The TINS article details important discoveries about when and how chandelier cells form and establish their connections, as well as the accumulating evidence linking the cells to neurodevelopmental disorders. Gallo describes how epilepsy could be caused by having too many or too few chandelier cells:
“The main take-home point is that there’s this imbalance in the excitation and inhibition in the brain. So I was thinking it’s like a Seesaw, you know, to keep it level, so stuff functions properly. But if you have an increase in inhibition or an increase in excitation, either way, it’s going to cause epilepsy. If you cause too much excitation you’d get a seizure.”
Priorities for future research include looking at how chandelier cells differ in different parts of the brain, as well as determining how other cell types influence chandelier cell development and wiring. Importantly, Van Aelst, Gallo, and Paul say such studies will allow them to tease out the cells’ functional roles and their contributions to disease. Van Aelst thinks chandelier cell research is lighting up:
“Over the past few years, there’s several new technologies that have emerged that allowed us to address a little better–it’s still challenging–uh, to gain more insight on chandelier cells. There’s so much cool stuff to be done. Does it have different impact on behavior? Are there different molecules involved? The cool thing is if you have a molecule, you can manipulate a molecule and see where it affects those physiological properties, right? So that’s the reason why the excitement over the last few years.”
About this neuroscience research article
Source:
CSHL
Media Contacts:
Sara Roncero-Menendez – CSHL
Image Source:
The image is credited to CSHL.
Original Research: Closed access
“Shedding Light on Chandelier Cell Development, Connectivity, and Contribution to Neural Disorders”. by Nicholas B. Gallo, Anirban Paul, Linda Van Aelst.
Trends in Neurosciences doi:10.1016/j.tins.2020.05.003
Abstract
Shedding Light on Chandelier Cell Development, Connectivity, and Contribution to Neural Disorders
Interneurons, including GABAergic chandelier cells (ChCs), are critical for regulating circuit function in the central nervous system (CNS). Perturbations in excitatory/inhibitory balance or homeostasis via deficits in interneuron-mediated neurotransmission have been linked to debilitating neurological conditions.

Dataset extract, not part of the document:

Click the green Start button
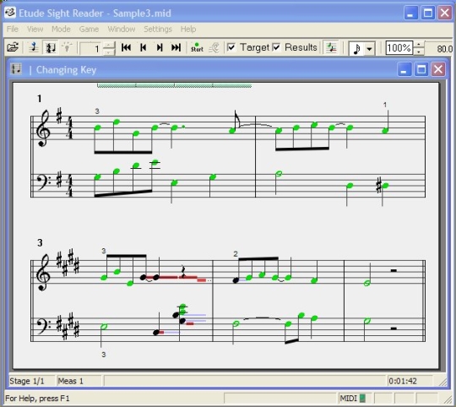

ChCs undergo a unique developmental program, which differs from that of other types of interneurons, to ensure their proper genesis, positioning, morphology, and connectivity in the neocortex.
Recent studies using RNAi and animal models have begun to shed light on the molecules governing ChC axonal morphogenesis and synapse formation.
Studying ChC biology via genetic, molecular, and cellular strategies is a promising approach to elucidate the pathophysiological mechanisms involved in the development of ChC-linked disorders, including schizophrenia, epilepsy, and autism spectrum disorder.
Chandelier cells (ChCs) are a unique type of GABAergic interneuron that selectively innervate the axon initial segment (AIS) of excitatory pyramidal neurons; the subcellular domain where action potentials are initiated. The proper genesis and maturation of ChCs is critical for regulating neural ensemble firing in the neocortex throughout development and adulthood. Recently, genetic and molecular studies have shed new light on the complex innerworkings of ChCs in health and disease. This review presents an overview of recent studies on the developmental origins, migratory properties, and morphology of ChCs. In addition, attention is given to newly identified molecules regulating ChC morphogenesis and connectivity as well as recent work linking ChC dysfunction to neural disorders, including schizophrenia, epilepsy, and autism spectrum disorder (ASD).